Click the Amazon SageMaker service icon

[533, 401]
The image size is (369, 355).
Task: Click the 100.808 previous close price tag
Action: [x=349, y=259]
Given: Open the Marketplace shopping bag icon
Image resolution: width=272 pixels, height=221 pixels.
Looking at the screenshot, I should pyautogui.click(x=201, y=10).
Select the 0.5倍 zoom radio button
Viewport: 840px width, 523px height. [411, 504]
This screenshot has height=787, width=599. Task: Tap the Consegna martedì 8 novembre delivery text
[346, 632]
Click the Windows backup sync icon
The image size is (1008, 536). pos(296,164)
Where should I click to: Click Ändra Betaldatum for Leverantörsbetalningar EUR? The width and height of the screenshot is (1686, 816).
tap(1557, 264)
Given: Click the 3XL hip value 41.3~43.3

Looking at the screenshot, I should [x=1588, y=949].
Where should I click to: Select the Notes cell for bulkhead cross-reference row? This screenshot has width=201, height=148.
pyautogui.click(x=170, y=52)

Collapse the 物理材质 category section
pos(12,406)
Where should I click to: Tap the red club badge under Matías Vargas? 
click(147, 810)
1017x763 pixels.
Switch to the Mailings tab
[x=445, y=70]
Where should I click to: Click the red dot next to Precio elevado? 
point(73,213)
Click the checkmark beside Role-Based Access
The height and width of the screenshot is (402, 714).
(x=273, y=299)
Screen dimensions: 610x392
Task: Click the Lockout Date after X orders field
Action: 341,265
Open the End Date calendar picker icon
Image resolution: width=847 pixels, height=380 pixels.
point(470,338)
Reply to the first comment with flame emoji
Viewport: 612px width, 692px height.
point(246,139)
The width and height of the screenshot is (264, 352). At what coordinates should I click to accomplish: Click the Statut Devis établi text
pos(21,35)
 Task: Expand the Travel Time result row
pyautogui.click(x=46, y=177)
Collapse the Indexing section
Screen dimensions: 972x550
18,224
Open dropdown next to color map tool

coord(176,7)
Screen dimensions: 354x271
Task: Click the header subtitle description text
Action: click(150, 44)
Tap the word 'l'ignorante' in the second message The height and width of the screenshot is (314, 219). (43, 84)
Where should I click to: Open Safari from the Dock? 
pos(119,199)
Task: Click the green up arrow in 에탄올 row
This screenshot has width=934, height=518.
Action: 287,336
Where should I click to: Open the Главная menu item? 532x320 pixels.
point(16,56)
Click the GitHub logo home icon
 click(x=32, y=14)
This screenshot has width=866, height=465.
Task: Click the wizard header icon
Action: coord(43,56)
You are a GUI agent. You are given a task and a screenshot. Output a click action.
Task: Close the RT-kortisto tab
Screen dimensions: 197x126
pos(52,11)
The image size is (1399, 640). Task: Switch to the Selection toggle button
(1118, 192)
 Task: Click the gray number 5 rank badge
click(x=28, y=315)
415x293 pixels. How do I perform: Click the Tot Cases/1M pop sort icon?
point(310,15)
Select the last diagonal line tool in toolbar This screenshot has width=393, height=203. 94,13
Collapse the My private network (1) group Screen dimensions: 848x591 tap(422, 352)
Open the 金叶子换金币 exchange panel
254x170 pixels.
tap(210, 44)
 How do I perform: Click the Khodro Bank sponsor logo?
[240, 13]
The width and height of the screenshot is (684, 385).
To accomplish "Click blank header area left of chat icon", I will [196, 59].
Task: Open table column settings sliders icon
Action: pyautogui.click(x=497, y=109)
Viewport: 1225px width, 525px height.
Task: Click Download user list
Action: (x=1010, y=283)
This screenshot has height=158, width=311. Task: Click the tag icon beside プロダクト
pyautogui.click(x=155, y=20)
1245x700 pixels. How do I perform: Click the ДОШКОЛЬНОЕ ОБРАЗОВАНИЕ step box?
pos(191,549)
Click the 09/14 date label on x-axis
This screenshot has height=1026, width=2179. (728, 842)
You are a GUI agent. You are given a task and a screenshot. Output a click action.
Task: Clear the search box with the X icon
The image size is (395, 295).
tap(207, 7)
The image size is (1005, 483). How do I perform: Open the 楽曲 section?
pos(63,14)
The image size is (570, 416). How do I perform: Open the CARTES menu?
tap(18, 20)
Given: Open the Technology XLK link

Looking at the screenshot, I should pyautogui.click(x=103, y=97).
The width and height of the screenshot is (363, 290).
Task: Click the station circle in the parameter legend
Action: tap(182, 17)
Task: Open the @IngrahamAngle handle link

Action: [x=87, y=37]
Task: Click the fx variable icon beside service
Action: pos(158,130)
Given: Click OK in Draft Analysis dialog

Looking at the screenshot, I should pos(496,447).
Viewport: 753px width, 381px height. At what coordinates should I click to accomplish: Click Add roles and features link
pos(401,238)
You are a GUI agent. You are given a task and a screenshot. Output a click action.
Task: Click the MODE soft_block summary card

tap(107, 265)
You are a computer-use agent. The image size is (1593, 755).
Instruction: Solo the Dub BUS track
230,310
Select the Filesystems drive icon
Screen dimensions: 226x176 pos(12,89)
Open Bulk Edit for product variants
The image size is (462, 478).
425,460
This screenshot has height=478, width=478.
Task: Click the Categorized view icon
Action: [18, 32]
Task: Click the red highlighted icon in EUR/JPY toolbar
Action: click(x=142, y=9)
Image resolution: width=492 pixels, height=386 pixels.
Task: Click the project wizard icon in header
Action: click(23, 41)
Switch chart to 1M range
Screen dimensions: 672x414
++++++
Reproduce without change every line of the entries above, from the one containing "Switch chart to 1M range" through the last.

Answer box ▸
Switch chart to 1M range
Screen dimensions: 672x414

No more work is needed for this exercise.